CHAPITRE XVIII

Au Tlokweng Road Speedy Motors

 

Tandis que Mma Ramotswe goûtait aux plaisirs du chantage – car même si la cause était bonne, il n’existait pas d’autre terme et cela posait un nouveau problème moral qu’avec Mma Makutsi elle devrait disséquer en temps utile –, Mr. J.L.B. Matekoni, garagiste6 de Son Excellence le Haut Commissaire britannique du Botswana, emmena ses deux enfants adoptifs passer l’après-midi au garage. Motholeli, la fillette, l’avait supplié de les prendre avec lui, car elle souhaitait le regarder travailler, et lui, médusé, avait accepté. Un atelier de mécanique n’était certes pas un endroit pour des enfants, avec ce lourd matériel et les tuyaux en tout genre qui gisaient partout, mais il pourrait toujours charger l’un des apprentis de veiller sur eux. En outre, il semblait judicieux d’immerger sans attendre le petit garçon dans l’univers de la mécanique, de manière à former une vocation dès ce stade précoce. La compréhension des voitures et des moteurs devait être instillée de bonne heure : ce n’était pas une chose que l’on pouvait acquérir sur le tard. Bien sûr, il n’y avait pas d’âge pour devenir mécanicien, mais il n’était pas donné à tout le monde de sentir les moteurs.

C’était un don qui venait par osmose, lentement, au fil du temps.

Il se gara devant la porte du bureau afin que Motholeli pût s’installer dans son fauteuil à l’ombre. Le garçon se précipita aussitôt hors du camion pour aller explorer un robinet placé sur un côté du bâtiment et il fallut le rappeler.

— Cet endroit est dangereux, prévint Mr. J.L.B. Matekoni. Vous devrez rester avec l’un de ces garçons qui sont là-bas.
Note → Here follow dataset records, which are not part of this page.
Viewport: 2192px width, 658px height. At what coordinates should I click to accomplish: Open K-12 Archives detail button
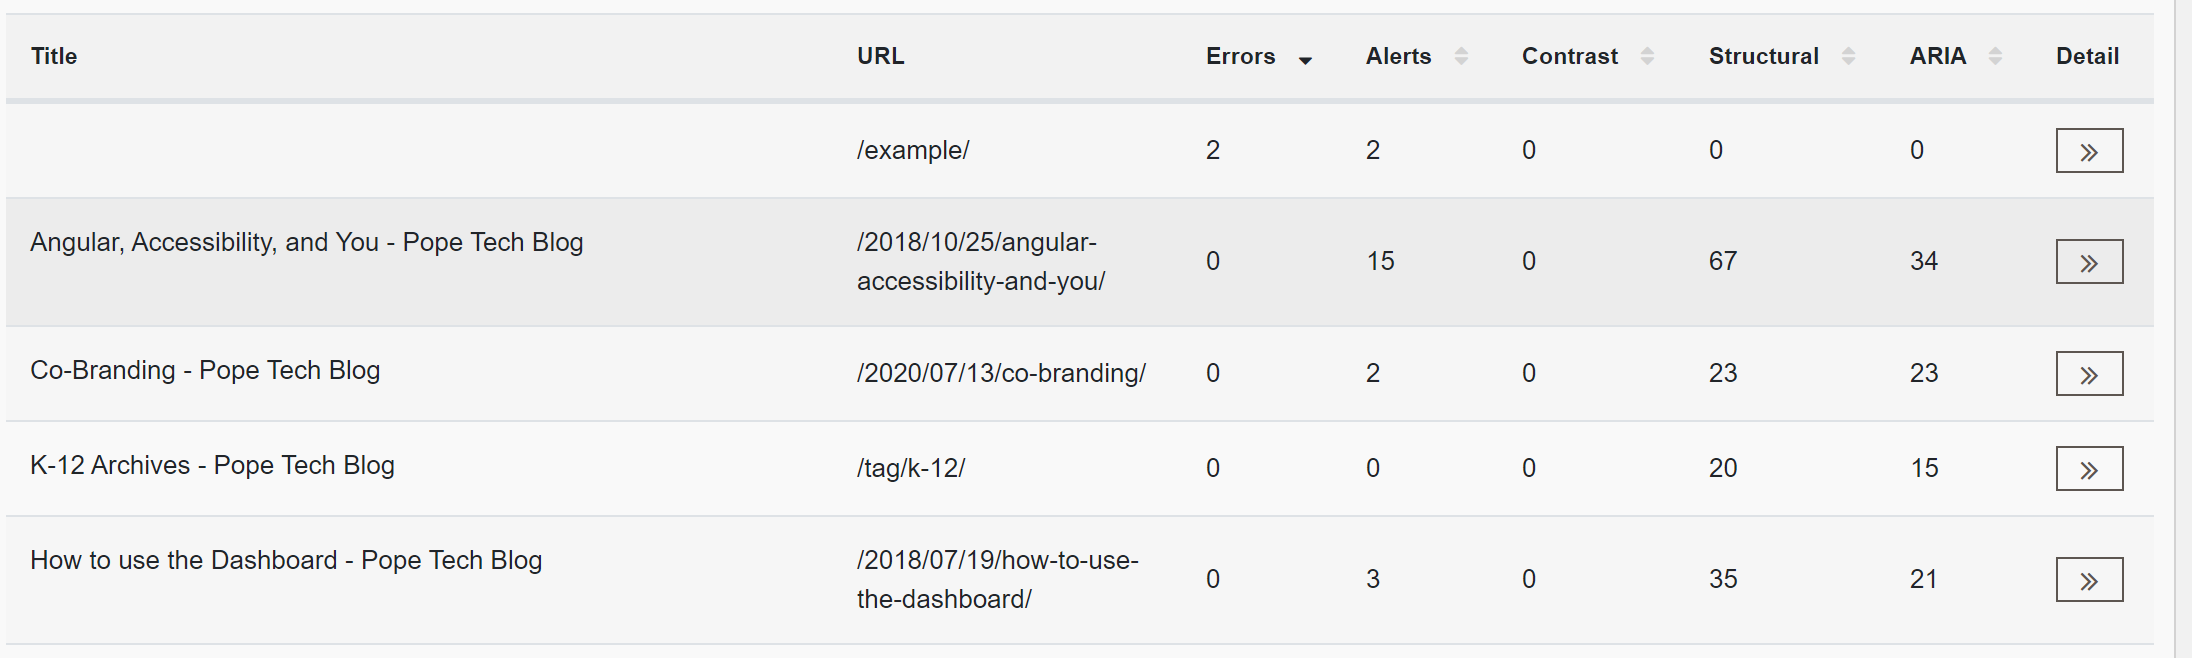(x=2089, y=469)
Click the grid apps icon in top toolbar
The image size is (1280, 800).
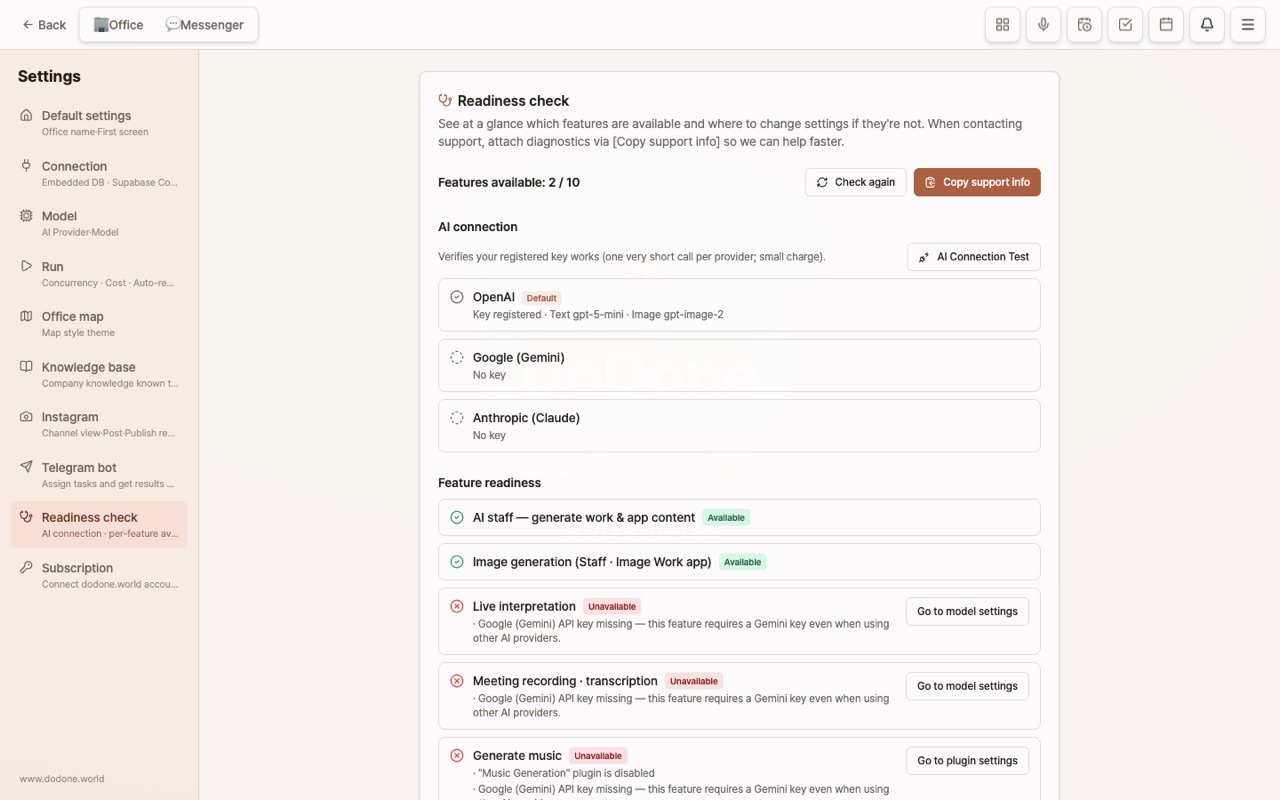[1002, 25]
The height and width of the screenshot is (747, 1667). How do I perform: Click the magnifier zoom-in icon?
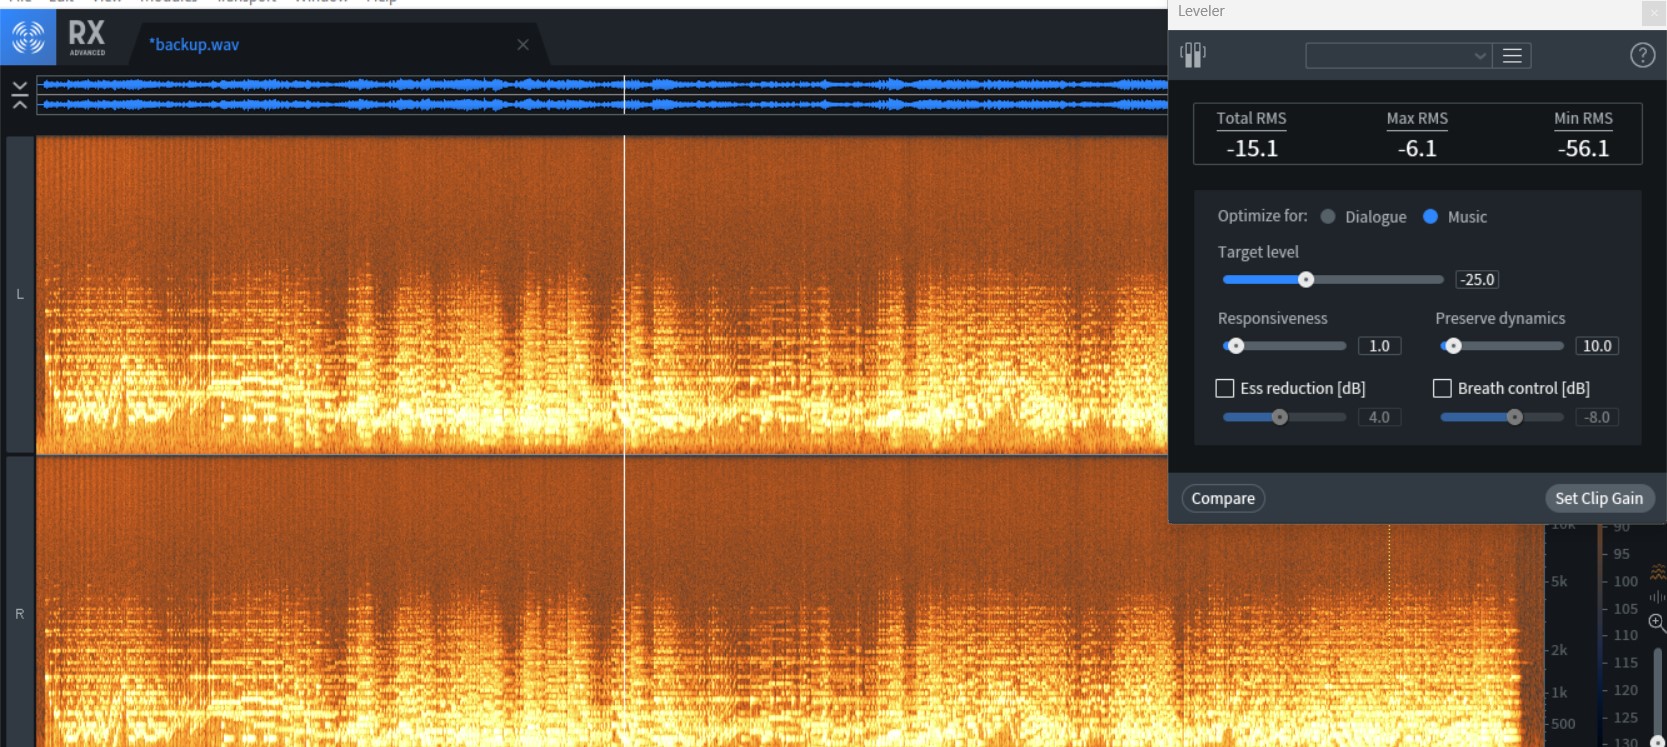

Il appela le plus jeune des apprentis, celui qui avait coutume de venir lui taper l’épaule de ses doigts pleins de cambouis et salissait ainsi tous ses bleus de travail propres.

— Arrête ce que tu es en train de faire, lui ordonna-t-il. Tu vas surveiller ces deux-là pendant que je travaille. Ne les laisse pas se blesser.

L’apprenti parut éprouver un certain soulagement et adressa un large sourire aux enfants. Celui-ci, c’est le plus paresseux, songea Mr. J.L.B. Matekoni. Il serait mieux à sa place en baby-sitter qu’en mécanicien.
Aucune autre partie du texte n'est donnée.